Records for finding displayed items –
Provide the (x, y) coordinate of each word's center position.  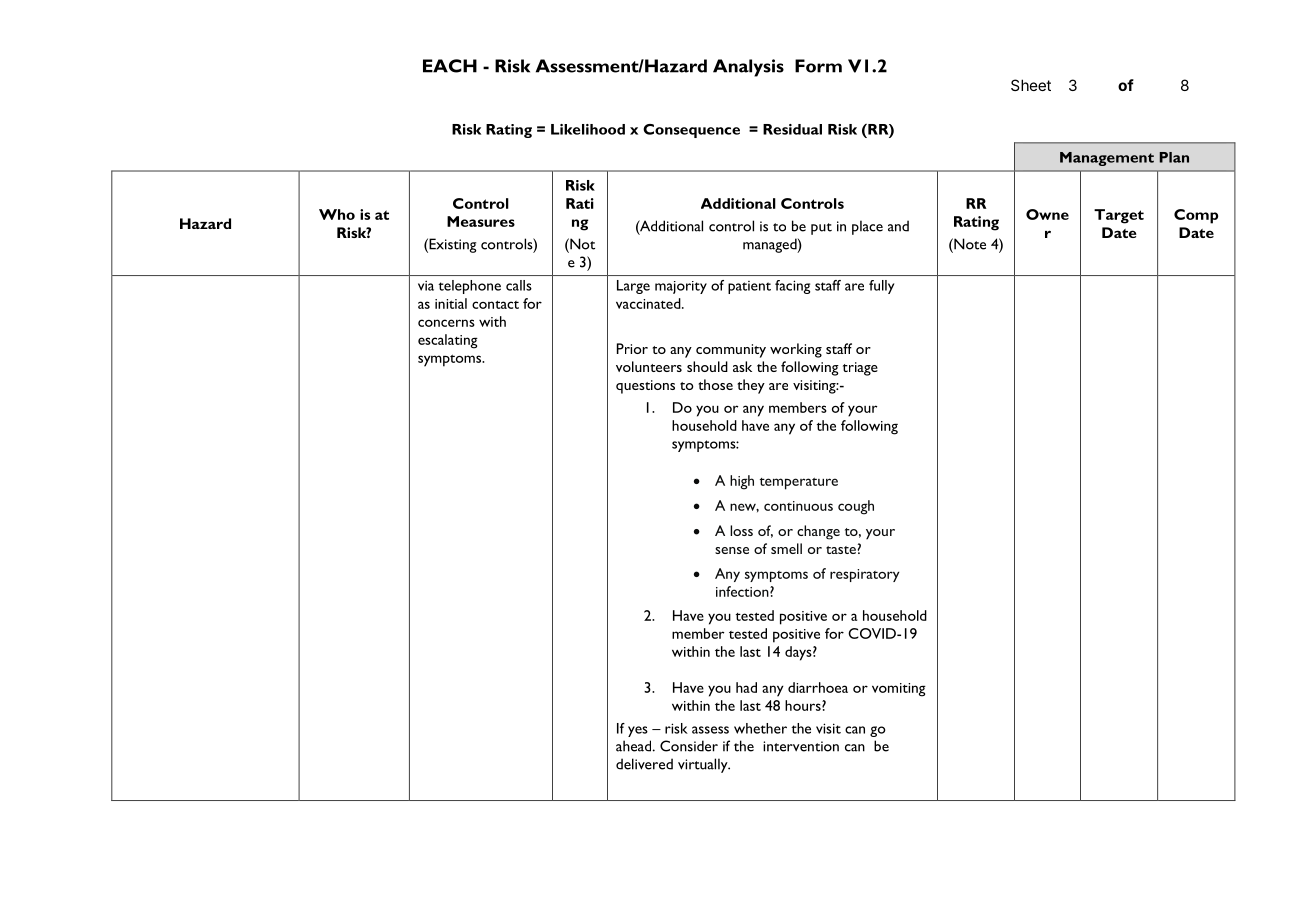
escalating (448, 341)
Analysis (748, 68)
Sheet (1031, 85)
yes (638, 731)
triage (860, 369)
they (751, 386)
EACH (450, 66)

Task – Can you put all of these items into a numbered list, dropping any blank lines and leaving the pictures out?

Correct result –
1. Provide the (x, y) coordinate of each word's center position.  
2. escalating (448, 341)
3. Analysis (748, 68)
4. Sheet (1031, 85)
5. yes (638, 731)
6. triage (860, 369)
7. they (751, 386)
8. EACH (450, 66)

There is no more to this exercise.